Dinosaurs were a very large and varied group of prehistoric reptiles that dominated the Earth millions of years ago, long before humans were even about to appear. These animals populated all the habitats on the planet: the oceans, the mainland and even crossed the air, throughout 135 million years, from their appearance in the Upper Triassic period until their extinction at the end of the Cretaceous period.
How do we know that dinosaurs existed?
We know that dinosaurs existed because we have found their Fossil remains, that is, their skeletons, their footprints or parts of their bodies, preserved in different mineral substances such as stone or amber.
These remains are obtained underground and have been found since the 19th century, showing us extinct creatures but very similar to those that exist today. Thus, over two centuries of study, much is known about these ancient creatures.
What were dinosaurs like?
The term “dinosaur” already tells us a lot about what these animals were like: it is made up of the Greek voices deinos (“Terrible”) and sauros (“Lizard”), from which we can conclude that they were reptiles very different from the ones we are used to. This is because many of the first fossils found revealed large creatures, so much so that many of their early researchers took them for ancient monsters, like those that appear in the Bible.
The truth is that dinosaurs were a very large and diverse group of animals, of which Today we know more than a thousand different species, from all corners of the planet. Some walked on two or four legs, were herbivores, piscivores, omnivores or carnivores, and competed with other species of prehistoric marine and even flying reptiles, but which are not considered (strictly speaking) as dinosaurs.
Like modern reptiles, dinosaurs laid eggs and probably created nests; but unlike them, the dinosaurs they had an upright posture, with their legs perpendicular to the body instead of to their sides. And although it was thought that they were slow and cold-blooded beings, many findings seem to indicate that they were much more active and dynamic animals.
What kinds of dinosaurs do we know?
The task of classifying dinosaurs and trying to reconstruct their evolutionary history falls to paleontologists, and it is not an easy task. First of all, because all the information we have about dinosaurs comes from the fossil record, so in many cases it is incomplete, fragmentary.
Fortunately, its similarity with the species that accompany us today allows us to make comparisons and deductions, and thus we have been able to establish a classification of known dinosaurs.
This classification depends on the structure of the hip bones of the fossils found and distinguishes between two orders of dinosaurs: the saurischians (Saurischia, which means “lizard pelvis”), whose bones are more similar to those of their ancestors, and ornithischians (Ornithischia, which means “bird pelvis”), which have a more modern structure.
In each of these orders we can find different genera and species of dinosaurs, as follows:
- Saurischian dinosaurs:
- Theropods. Mostly bipedal carnivores, that is, predators that walked on their hind legs, such as the ferocious Tyrannosaurus rex.
- Sauropods. Mostly quadruped herbivores with long necks and very bulky bodies, such as the gigantic Apatosaurus ajax.
- Ornithischian dinosaurs:
- Thyrophores. Quadruped herbivores endowed with a powerful bone armor whose plates covered specific parts of the body, such as the Stegosaurus armatus.
- Neornitischios. Quadruped herbivores that had a thick enamel beak in their mouth (like a parrot beak) and different defensive formations on the skull, such as the Triceratops horridus.
Why did dinosaurs disappear?
There are different possible explanations for the sudden massive disappearance of the dinosaurs, which took place in the late Mesozoic era, 66 million years ago. At that moment 75% of life on the planet was suddenly lost, in what is known as the Cretaceous-Tertiary (or KT) mass extinction event.

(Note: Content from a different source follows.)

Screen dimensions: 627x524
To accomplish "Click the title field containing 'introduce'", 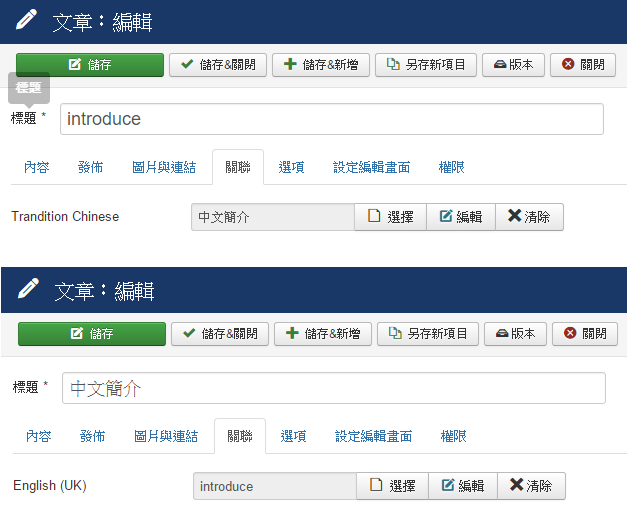I will (331, 119).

The hypotheses handled by the scientists point to some type of global climate catastrophe, the product of a sudden and intense seismic and volcanic activity, or consequence of the impact of an asteroid or meteor in the region that we know today as the Yucatan peninsula, in Mexico. This last explanation is the one that enjoys the greatest acceptance among specialists.
What is an informational text?
An informative or expository text is one whose purpose is to provide the reader with data, observations and other information in an objective, concrete and formal way, without giving room for opinions, arguments or stories in its content. It is a very common type of text in the educational world, for example, or in the informative world, such as encyclopedias, textbooks or scientific articles.
Depending on the level of complexity of its language, an informative text can be aimed at any type of person (that is, informative texts) or a professional sector that handles technical knowledge (that is, specialized texts).
- “Dinosauria” in Wikipedia.
- “Informative text” in Wikipedia.
- “The dinosaurs” in Educ.ar.
- “What are Dinosaurs?” at National History Museum (UK).
- “Dinosaur (fossil reptile)” in The Encyclopaedia Britannica.